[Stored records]
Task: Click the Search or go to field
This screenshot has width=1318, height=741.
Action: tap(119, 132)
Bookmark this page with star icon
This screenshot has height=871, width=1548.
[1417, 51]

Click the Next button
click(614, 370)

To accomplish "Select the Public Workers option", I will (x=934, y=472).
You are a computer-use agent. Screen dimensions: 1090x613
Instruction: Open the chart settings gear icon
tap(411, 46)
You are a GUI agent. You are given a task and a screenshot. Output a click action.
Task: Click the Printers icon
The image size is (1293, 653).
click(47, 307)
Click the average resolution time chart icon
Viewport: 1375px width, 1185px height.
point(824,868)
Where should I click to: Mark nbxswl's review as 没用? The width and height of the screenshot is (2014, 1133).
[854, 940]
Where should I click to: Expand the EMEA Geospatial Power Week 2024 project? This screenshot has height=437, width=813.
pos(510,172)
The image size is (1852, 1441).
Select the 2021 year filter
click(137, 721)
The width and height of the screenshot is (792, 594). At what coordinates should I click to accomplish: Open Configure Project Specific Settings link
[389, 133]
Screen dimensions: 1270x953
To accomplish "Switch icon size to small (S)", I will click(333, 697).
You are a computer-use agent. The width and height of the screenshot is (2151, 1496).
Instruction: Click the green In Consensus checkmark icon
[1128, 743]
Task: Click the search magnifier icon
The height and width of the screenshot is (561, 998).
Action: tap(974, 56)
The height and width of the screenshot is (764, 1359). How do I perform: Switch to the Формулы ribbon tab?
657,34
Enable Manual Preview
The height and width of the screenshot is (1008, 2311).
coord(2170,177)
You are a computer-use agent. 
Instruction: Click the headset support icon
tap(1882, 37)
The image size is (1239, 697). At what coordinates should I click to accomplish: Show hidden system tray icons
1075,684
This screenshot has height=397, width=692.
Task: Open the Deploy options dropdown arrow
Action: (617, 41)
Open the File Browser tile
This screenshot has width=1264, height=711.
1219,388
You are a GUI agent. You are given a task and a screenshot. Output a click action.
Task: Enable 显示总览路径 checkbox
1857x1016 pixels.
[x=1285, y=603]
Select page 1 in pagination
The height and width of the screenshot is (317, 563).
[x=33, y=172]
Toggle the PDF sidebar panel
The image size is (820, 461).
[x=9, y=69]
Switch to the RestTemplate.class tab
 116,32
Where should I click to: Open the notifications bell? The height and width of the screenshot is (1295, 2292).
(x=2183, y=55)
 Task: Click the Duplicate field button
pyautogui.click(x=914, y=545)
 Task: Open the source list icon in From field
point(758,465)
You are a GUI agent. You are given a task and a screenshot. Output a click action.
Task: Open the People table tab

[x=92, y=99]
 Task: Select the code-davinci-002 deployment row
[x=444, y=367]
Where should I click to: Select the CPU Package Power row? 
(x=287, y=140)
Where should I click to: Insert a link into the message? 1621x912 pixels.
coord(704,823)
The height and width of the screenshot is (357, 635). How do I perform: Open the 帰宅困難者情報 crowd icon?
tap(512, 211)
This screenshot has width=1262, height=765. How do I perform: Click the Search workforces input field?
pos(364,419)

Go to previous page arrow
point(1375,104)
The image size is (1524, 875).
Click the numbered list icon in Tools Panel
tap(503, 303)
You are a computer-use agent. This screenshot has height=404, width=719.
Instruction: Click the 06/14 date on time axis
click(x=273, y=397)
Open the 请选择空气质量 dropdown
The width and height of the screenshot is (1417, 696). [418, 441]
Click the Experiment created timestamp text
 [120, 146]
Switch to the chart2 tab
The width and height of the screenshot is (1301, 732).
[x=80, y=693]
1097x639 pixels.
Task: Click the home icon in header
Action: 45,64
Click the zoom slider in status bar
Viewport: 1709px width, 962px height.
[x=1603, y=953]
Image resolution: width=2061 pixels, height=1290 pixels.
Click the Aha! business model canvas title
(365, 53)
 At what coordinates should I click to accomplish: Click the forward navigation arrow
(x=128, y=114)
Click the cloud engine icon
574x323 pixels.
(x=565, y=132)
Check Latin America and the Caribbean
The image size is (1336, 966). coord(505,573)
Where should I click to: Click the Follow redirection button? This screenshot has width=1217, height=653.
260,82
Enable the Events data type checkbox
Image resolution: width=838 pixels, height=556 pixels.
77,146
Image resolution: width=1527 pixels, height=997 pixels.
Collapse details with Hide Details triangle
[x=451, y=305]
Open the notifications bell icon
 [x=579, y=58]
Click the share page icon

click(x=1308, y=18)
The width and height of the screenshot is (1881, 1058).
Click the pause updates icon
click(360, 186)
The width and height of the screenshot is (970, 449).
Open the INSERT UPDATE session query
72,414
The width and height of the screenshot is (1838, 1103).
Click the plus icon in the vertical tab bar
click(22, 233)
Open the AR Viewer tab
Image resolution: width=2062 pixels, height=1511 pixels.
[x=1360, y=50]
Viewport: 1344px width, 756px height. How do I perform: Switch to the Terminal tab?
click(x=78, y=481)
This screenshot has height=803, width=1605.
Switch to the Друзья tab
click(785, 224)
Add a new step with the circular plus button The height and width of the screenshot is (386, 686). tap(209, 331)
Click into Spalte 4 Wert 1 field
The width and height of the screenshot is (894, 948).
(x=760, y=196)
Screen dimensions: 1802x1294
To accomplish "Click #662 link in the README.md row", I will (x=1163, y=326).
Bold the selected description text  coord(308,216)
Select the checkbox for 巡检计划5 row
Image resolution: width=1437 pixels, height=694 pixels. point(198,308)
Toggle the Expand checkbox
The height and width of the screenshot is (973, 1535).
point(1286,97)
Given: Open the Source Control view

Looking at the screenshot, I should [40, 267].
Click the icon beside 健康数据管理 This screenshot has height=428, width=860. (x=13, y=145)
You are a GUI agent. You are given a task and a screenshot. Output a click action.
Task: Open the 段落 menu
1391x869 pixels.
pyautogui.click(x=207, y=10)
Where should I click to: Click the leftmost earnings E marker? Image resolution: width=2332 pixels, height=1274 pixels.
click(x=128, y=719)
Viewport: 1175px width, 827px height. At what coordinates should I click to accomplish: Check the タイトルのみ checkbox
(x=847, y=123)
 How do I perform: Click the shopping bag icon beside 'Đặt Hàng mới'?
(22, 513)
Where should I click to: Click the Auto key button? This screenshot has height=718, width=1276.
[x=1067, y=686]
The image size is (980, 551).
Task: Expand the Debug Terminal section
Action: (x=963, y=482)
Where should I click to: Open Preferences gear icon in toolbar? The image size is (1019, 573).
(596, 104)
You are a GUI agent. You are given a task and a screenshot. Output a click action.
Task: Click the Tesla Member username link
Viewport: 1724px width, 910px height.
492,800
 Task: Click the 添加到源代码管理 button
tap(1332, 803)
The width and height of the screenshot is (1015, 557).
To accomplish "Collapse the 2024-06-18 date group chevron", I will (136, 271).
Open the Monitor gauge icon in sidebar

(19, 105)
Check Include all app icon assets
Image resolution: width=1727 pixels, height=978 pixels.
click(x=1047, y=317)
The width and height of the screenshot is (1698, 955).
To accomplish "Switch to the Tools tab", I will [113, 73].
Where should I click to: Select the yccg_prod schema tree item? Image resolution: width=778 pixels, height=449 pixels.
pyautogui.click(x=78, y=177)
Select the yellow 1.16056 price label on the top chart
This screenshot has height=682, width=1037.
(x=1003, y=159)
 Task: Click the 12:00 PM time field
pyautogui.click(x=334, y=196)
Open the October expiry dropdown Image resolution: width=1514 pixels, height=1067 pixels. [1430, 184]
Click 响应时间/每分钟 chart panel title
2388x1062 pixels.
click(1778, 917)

-- What is required --
All lines that hold the word "computer" should be copied from the data.

-- Written response --
You are a computer-use agent. Screen dimensions: 1090x613
You are a computer-use agent. The width and height of the screenshot is (2151, 1496).
You are a computer-use agent. 
You are a computer-use agent. This screenshot has height=404, width=719.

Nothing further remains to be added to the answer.